While our study focused on cost, other factors may be key in selecting cold storage devices. For example, the current study does not explicitly consider outreach or campaigns, which exhibit considerable variability in how they are practiced; however, our model can readily incorporate both concepts and add necessary inventory requirements to the locations conducting such activities. For instance, a solar refrigerator or freezer can make, and the PCD can store, ice for outreach vaccine carriers [4]. This ice in turn could occupy substantial space in the PCDs by either occupying space in the vaccine compartment, if the ice is properly conditioned, or by requiring the size of the ice compartment to increase and thereby reducing the size of the vaccine compartment, reducing the amount of available space for vaccines per PCD. A small enough mobile PCD could replace the use of vaccine carriers for outreach. Large campaigns can also occupy large amounts of available storage capacity. Future explorations with our model can analyze these situations.

The current analysis assumes proper conditioning of ice and cold packs and does not evaluate vaccine freezing risk for different devices, which can be difficult to estimate and vary greatly with training and operational procedures in different settings. We also assume no problems with supply disruptions (resulting in shortages independent of the device selection), maintenance, breakdowns, and repairs.

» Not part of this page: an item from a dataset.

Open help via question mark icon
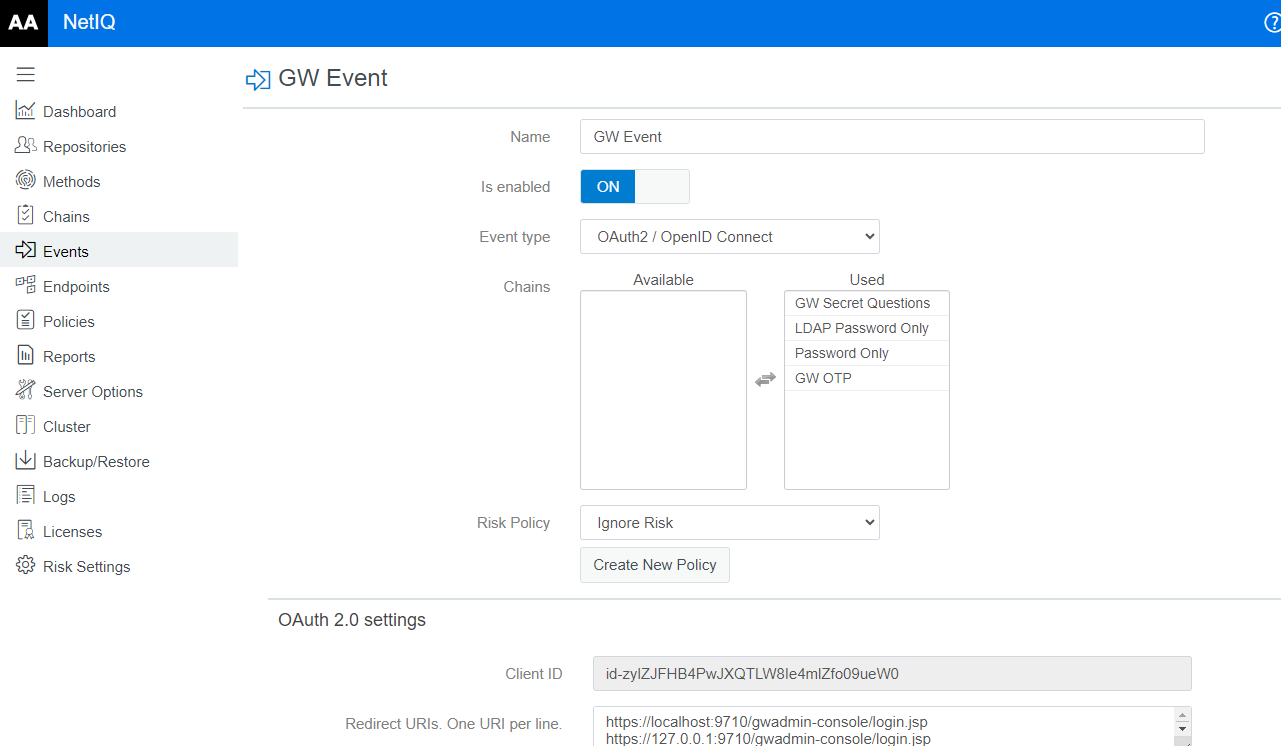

Additionally, to maintain consistency of transport equipment across device types/scenarios, our study assumed 4 × 4 trucks for all transport. Future analyses with our model can consider different transport devices.

It may be possible to obtain ice from sources local to the clinic, which would eliminate the need to have additional freezer capacity at the district level for the PCDs, thereby reducing the transport and energy requirements. However, these savings would have to balance against the cost of obtaining the ice locally.

Also, note that this study’s purpose is to introduce the model and present its application to a selected sample set of scenarios and device designs. These are by no means exhaustive. Companies continue to develop different PCD designs with each having different ice requirements, capacities, and costs. Therefore, this study aims to show the model capabilities and some trends among our sample scenario set rather than evaluate every possible circumstance and device design. The model has flexibility to use different inputs. Future studies could explore these variations. If there are changes in the assumptions and data that are input into the cost analysis, then the conclusions about the most cost-effective device for different population sizes may change.

6. Conclusion

As we have demonstrated for a selected sample set of scenarios and device designs, our model can identify the combinations of device characteristics (e.g., size and cost) and circumstances (e.g., population size and vaccine schedule) under which the different device options (portable PCD, stationary PCD, or solar refrigerator) would be the least costly option to support health post vaccination. Among the scenarios and designs explored, one type of device does not dominate over all circumstances. Therefore, the best device may vary from country to country and location to location within a country. Our model can help guide the funding, development, and implementation of the different devices. Future explorations can utilize the model to evaluate additional scenarios and device designs.